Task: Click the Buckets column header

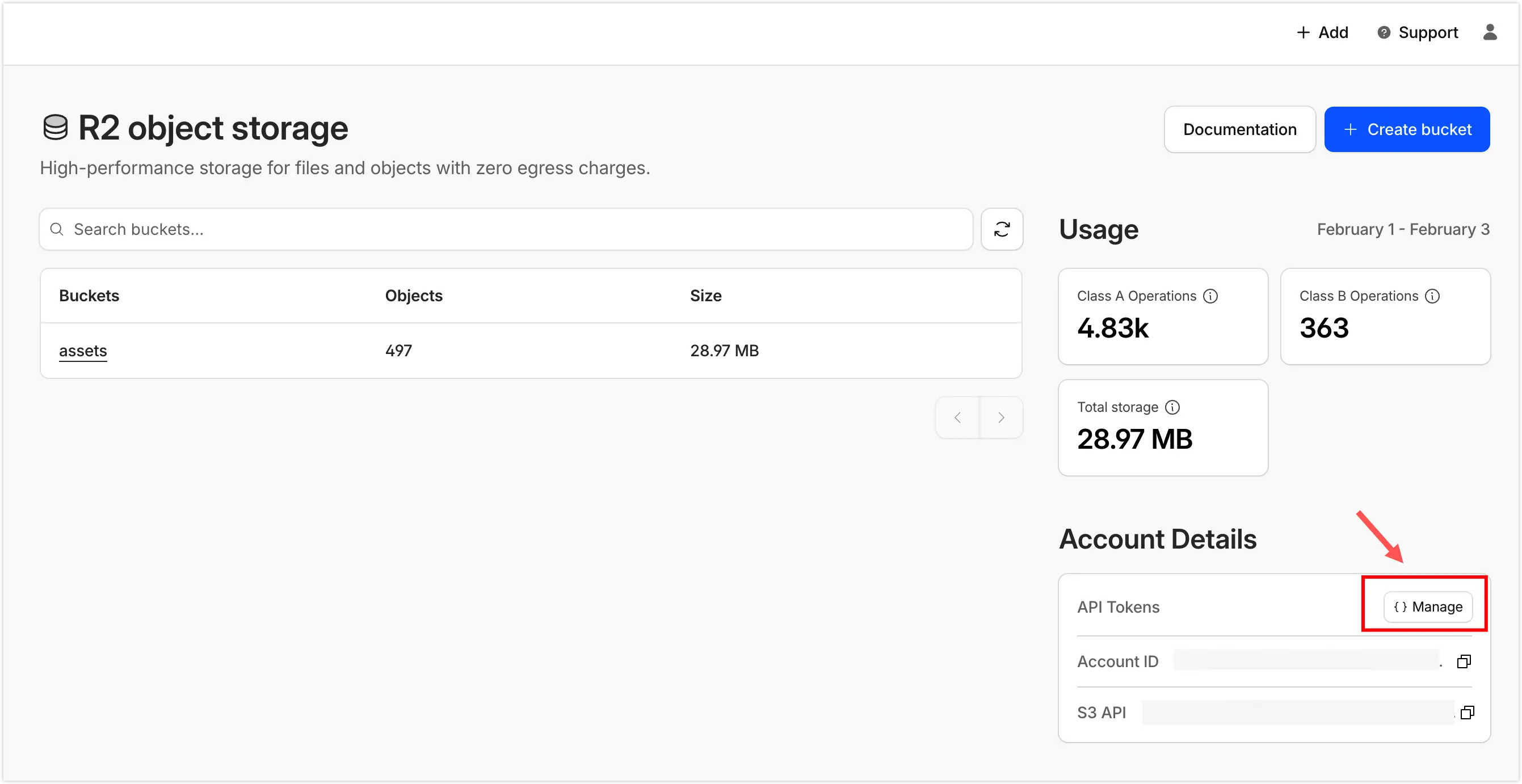Action: [89, 296]
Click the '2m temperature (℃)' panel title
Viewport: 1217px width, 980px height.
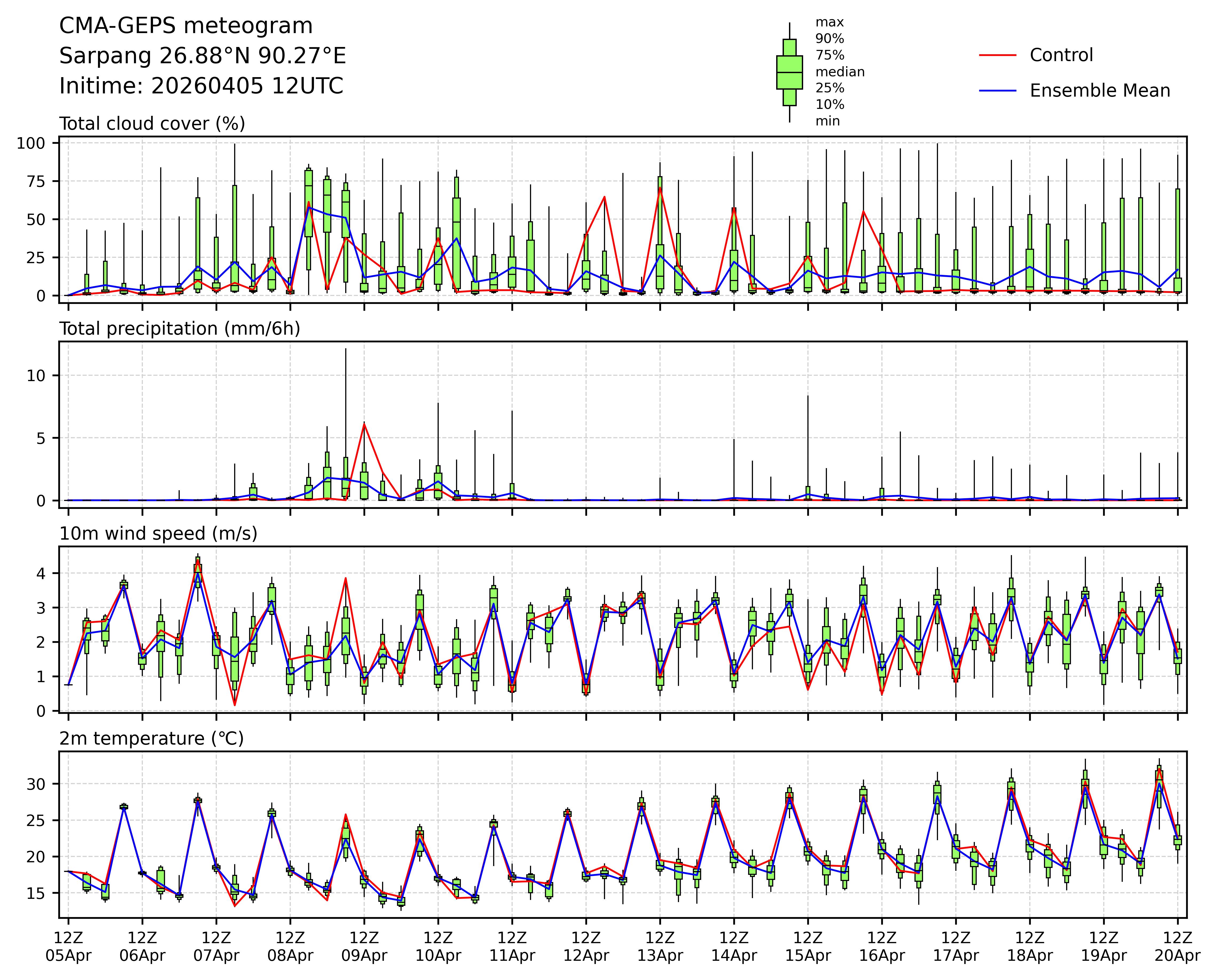pos(151,738)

####################

**EXERCISE**: Above are records with pictures; repeat them exactly, but without the pictures.

**OUTPUT BELOW**:
Task: Click the Buckets column header

Action: [89, 296]
Click the '2m temperature (℃)' panel title
Viewport: 1217px width, 980px height.
pos(151,738)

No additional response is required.